Our strategic goal for the next eight years is to help a million child sponsors give a million children a family life. Of these, one hundred thousand will be given a new family and home in an SOS Children's Village and nine hundred thousand, who might otherwise be street children, will be able to grow up within their own (extended) family with our support.

Although we are always trying to improve it, our working model is very simple. We take groups of seven to ten (less in the developed world) children alone and put them together with a permanent resident SOS mother to make a family for life. We group a dozen or so SOS families like this together in a Village and then work out from this centre to try to help the wider community with the facilities needed. If there is no adequate medical care, we provide it, if no school we build one, if there are families on the edge nearby (child headed families etc) we support them.

We raise funds to build Villages, Schools and Medical Centres and to pay for running costs. Then donors sponsor a child or a village to cover the village running costs. When we have all the running costs covered by sponsorship we start again.
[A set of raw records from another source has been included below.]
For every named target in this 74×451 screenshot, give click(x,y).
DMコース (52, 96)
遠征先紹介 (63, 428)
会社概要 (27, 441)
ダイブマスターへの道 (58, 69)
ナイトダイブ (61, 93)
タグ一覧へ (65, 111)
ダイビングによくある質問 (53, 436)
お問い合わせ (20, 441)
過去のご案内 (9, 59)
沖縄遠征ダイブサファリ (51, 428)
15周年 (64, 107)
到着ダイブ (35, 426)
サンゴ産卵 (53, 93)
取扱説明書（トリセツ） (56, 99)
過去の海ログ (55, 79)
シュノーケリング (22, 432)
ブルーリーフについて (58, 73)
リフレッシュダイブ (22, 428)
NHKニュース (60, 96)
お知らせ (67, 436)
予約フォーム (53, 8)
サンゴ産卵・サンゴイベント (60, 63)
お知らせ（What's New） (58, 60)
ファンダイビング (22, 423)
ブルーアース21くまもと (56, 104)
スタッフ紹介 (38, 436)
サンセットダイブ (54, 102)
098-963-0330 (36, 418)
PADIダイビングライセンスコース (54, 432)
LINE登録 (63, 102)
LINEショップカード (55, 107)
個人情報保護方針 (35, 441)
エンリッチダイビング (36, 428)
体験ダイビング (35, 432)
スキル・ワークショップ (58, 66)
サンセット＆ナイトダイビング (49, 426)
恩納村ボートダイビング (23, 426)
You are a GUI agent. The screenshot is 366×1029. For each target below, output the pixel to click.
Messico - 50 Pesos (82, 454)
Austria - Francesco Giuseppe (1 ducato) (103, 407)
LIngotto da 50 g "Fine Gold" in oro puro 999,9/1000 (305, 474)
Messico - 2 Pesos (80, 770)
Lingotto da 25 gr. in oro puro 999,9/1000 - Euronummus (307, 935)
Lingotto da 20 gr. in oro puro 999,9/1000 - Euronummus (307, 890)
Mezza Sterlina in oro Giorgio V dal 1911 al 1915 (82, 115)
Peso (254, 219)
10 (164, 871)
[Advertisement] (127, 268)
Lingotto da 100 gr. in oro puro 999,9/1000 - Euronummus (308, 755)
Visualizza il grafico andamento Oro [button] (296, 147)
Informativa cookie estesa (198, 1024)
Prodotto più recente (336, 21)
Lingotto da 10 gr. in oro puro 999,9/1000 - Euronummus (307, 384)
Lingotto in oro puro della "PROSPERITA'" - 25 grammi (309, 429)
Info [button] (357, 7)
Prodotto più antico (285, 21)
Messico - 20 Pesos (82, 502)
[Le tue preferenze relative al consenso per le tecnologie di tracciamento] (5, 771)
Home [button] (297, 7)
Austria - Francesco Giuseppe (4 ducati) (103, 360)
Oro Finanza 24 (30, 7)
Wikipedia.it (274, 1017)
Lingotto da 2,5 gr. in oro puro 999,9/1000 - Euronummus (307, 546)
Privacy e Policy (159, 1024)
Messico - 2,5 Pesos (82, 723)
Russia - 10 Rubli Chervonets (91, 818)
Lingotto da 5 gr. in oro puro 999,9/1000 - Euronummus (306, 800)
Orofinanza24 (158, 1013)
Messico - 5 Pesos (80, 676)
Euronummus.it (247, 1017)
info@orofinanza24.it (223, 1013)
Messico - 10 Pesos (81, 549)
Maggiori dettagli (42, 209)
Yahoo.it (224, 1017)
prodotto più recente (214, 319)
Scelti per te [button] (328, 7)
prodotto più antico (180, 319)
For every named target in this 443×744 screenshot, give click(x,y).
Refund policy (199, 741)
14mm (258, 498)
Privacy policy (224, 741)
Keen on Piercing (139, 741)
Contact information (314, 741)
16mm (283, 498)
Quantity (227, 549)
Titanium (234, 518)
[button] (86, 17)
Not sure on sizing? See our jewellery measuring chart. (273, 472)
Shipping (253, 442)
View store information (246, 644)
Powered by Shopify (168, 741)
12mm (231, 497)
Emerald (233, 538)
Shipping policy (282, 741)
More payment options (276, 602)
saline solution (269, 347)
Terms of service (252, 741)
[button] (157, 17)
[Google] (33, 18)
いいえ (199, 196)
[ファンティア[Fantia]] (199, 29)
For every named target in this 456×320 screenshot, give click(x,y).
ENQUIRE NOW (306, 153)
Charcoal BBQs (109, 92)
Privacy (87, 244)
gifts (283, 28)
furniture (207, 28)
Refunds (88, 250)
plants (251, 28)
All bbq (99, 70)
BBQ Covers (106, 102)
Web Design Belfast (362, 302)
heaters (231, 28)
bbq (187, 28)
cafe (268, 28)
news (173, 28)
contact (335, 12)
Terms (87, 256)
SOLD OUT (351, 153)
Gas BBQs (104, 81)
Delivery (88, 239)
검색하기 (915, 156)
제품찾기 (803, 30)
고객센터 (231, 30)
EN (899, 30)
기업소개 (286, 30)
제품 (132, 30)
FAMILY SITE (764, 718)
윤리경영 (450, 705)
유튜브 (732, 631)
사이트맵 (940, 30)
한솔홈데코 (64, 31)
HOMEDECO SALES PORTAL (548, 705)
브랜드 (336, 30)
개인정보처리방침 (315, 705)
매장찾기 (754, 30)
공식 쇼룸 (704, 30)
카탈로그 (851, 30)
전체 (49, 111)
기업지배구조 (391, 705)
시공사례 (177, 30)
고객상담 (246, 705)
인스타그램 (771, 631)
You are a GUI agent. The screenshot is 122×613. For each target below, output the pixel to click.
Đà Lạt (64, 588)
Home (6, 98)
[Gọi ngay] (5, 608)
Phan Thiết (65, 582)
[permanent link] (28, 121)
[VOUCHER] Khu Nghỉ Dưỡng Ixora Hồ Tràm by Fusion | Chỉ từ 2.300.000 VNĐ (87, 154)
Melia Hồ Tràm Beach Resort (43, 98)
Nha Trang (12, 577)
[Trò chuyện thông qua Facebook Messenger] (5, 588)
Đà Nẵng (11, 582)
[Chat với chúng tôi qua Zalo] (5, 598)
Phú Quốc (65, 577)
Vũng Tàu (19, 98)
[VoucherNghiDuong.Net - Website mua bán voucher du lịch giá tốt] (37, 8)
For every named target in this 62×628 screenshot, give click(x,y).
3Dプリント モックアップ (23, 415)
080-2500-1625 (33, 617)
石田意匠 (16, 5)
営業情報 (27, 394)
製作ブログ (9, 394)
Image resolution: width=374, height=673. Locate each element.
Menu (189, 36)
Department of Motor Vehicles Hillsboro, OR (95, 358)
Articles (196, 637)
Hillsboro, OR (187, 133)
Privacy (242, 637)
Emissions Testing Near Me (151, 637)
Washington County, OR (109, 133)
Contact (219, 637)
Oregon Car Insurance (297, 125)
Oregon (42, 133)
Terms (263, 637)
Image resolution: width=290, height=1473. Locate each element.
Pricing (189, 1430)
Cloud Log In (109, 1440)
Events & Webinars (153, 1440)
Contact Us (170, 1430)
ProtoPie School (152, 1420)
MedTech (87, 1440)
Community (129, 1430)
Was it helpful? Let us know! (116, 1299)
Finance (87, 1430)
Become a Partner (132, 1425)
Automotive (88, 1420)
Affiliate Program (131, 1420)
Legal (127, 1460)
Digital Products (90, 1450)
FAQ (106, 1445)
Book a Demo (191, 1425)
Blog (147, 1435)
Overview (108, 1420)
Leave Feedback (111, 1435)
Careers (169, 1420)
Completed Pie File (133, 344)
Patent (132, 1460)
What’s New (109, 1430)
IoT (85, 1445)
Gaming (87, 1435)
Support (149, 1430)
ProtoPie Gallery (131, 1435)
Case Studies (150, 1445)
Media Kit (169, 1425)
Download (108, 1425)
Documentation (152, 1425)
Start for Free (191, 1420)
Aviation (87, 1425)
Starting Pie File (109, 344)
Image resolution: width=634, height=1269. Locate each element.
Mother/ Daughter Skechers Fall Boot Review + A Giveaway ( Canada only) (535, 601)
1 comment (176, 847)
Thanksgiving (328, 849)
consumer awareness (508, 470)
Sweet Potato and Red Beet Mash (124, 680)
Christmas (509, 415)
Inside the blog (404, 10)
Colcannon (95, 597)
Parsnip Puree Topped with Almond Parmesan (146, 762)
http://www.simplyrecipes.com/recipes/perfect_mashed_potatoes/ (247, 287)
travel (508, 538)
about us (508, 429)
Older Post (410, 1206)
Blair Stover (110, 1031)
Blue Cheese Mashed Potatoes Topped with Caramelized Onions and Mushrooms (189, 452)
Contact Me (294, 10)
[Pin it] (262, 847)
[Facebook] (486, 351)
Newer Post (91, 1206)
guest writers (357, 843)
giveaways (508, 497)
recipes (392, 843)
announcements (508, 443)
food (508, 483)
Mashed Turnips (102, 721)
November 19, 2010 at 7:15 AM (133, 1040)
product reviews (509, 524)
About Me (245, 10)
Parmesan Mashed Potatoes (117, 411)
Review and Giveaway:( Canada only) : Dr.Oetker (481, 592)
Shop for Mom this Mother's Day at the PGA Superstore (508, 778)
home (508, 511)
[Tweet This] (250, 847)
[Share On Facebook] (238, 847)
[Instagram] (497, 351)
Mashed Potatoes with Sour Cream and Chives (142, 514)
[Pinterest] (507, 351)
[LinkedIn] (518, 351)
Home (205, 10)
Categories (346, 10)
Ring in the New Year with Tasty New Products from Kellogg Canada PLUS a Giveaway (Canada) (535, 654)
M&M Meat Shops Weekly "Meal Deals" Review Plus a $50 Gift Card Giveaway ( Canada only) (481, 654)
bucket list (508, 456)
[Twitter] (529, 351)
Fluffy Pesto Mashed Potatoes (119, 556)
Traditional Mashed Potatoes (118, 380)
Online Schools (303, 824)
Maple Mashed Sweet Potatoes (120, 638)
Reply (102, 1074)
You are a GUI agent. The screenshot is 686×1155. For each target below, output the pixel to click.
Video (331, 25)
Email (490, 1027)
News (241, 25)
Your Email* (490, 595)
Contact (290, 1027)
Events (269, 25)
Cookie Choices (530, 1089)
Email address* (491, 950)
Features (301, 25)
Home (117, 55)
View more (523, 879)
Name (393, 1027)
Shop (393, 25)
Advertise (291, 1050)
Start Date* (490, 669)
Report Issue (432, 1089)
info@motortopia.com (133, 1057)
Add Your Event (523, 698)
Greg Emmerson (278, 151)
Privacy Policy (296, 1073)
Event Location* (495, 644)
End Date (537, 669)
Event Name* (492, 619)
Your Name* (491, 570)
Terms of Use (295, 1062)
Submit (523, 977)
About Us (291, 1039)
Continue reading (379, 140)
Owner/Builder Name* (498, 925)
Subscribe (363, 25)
We only offer children who live with us for child sponsorship, and we explain more about what makes our form of sponsorship special at our UK child sponsorship microsite.

As well as a rather unique model based around SOS Mothers and building families, SOS Children has very strong local rooting (hence locally translating the name into every language). Some other development charities concentrate on the worst off countries and leave as things improve: we remain commited to our children and as countries develop we raise an increasing proportion of funds locally. In places like India, South Africa and Pakistan well over four fifths of the funds we need are raised locally by people who see the value of our work and in total the contribution from the developing world exceeds the contribution from the UK by nearly a factor of ten.